11. Aditivo de ração animal, caracterizado pelo fato de que compreende um ou mais polipeptídeos com atividade de protease; e um ou mais aditivo adicional selecionado do grupo que consiste de uma vitamina solúvel em gordura, uma vitamina solúvel em água, um ou mais mineral traço, e uma enzima selecionada do grupo que consiste de amilase; fitase; xilanase; galactanase; alfa-galactosidase; protease, fosfolipase; e/ou beta- glucanase, em que o polipeptídeo com atividade de protease é selecionado do grupo que consiste de: (a) um polipeptídeo compreendendo ou consistindo de SEQ ID NO: 2 ou o polipeptídeo maduro de SEQ ID NO: 2; e (b) um polipeptídeo codificado por uma sequência que codifica o polipeptídeo maduro de SEQ ID NO: 1.

12. Aditivo de ração animal de acordo com a reivindicação 11, caracterizado pelo fato de que o polipeptídeo compreende ou consiste de SEQ ID NO: 2 ou o polipeptídeo maduro de SEQ ID NO: 2.

13. Aditivo de ração animal de acordo com a reivindicação 11, caracterizado pelo fato de que o polipeptídeo maduro corresponde aos aminoácidos 1 a 187 de SEQ ID NO: 2.

14. Uso de um ou mais polipeptídeos tendo atividade de protease, caracterizado pelo fato de que é em detergentes ou uma composição como definida em qualquer uma das reivindicações de 1 a 5 em um processo de limpeza, em que o polipeptídeo tendo atividade de protease é selecionado do grupo que consiste de: (a) um polipeptídeo compreendendo ou consistindo de SEQ ID NO: 2 ou o polipeptídeo maduro de SEQ ID NO: 2; e (b) um polipeptídeo codificado por uma sequência que codifica o polipeptídeo maduro de SEQ ID NO: 1.

15. Uso de acordo com a reivindicação 14, caracterizado pelo fato de que o polipeptídeo compreende ou consiste de SEQ ID NO: 2 ou o polipeptídeo maduro de SEQ ID NO: 2.

16. Uso de acordo com a reivindicação 14, caracterizado pelo fato de que o polipeptídeo maduro é aminoácidos 1 a 187 de SEQ ID NO: 2.

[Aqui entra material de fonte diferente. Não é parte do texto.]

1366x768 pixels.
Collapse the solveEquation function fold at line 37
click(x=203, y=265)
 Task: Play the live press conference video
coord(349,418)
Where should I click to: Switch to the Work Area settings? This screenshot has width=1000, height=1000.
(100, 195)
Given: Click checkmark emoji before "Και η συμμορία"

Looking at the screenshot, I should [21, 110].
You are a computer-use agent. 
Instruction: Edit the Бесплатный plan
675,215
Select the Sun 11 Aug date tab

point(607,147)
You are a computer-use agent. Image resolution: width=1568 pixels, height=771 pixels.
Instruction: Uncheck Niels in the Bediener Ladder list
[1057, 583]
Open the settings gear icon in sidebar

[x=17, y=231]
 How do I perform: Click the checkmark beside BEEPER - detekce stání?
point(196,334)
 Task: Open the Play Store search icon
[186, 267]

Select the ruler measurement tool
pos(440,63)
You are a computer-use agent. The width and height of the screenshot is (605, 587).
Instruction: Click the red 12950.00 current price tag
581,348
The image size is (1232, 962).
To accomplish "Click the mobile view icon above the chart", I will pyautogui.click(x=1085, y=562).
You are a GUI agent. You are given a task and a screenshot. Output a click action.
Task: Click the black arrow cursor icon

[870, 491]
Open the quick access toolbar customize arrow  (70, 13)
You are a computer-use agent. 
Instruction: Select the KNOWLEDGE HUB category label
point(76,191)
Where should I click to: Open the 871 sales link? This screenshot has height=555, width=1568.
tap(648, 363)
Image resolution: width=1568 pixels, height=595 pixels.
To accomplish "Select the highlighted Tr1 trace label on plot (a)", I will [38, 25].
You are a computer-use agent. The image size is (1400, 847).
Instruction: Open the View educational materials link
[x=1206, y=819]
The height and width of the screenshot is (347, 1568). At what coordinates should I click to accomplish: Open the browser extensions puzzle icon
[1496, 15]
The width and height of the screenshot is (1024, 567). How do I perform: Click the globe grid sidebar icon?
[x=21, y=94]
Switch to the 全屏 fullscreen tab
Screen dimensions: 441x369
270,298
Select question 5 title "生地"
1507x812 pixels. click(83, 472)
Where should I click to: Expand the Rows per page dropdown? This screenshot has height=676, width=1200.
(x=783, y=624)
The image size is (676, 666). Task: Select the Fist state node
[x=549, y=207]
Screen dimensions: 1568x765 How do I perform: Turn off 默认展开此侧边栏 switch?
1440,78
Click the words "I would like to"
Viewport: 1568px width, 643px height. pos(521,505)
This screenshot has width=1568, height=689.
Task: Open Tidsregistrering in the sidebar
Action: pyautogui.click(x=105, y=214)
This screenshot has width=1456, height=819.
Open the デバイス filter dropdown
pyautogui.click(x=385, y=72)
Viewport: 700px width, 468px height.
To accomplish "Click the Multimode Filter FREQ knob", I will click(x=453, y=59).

17. Composição de ração animal, caracterizada pelo fato de que compreende um polipeptídeo tendo atividade de protease, em que o polieptídeo tendo atividade de protease é selecionado do grupo que consiste de: (a) um polipeptídeo compreendendo ou consistindo de SEQ ID NO: 2 ou o polipeptídeo maduro de SEQ ID NO: 2; e (b) um polipeptídeo codificado por uma sequência que codifica o polipeptídeo maduro de SEQ ID NO: 1.

18. Uso de acordo com a reivindicação 17, caracterizado pelo fato de que o polipeptídeo compreende ou consiste de SEQ ID NO: 2 ou o polipeptídeo maduro de SEQ ID NO: 2.

19. Uso de acordo com a reivindicação 17, caracterizado pelo fato de que o polipeptídeo maduro corresponde aos aminoácidos 1 a 187 de SEQ ID NO: 2.

20. Composição de ração animal de acordo com a reivindicação 17, caracterizada pelo fato de que compreende adicionalmente uma ou mais amilases; fitases; xilanases; galactanases; alfa-galactosidases; proteases, fosfolipases, beta-glucanases, ou qualquer mistura destas.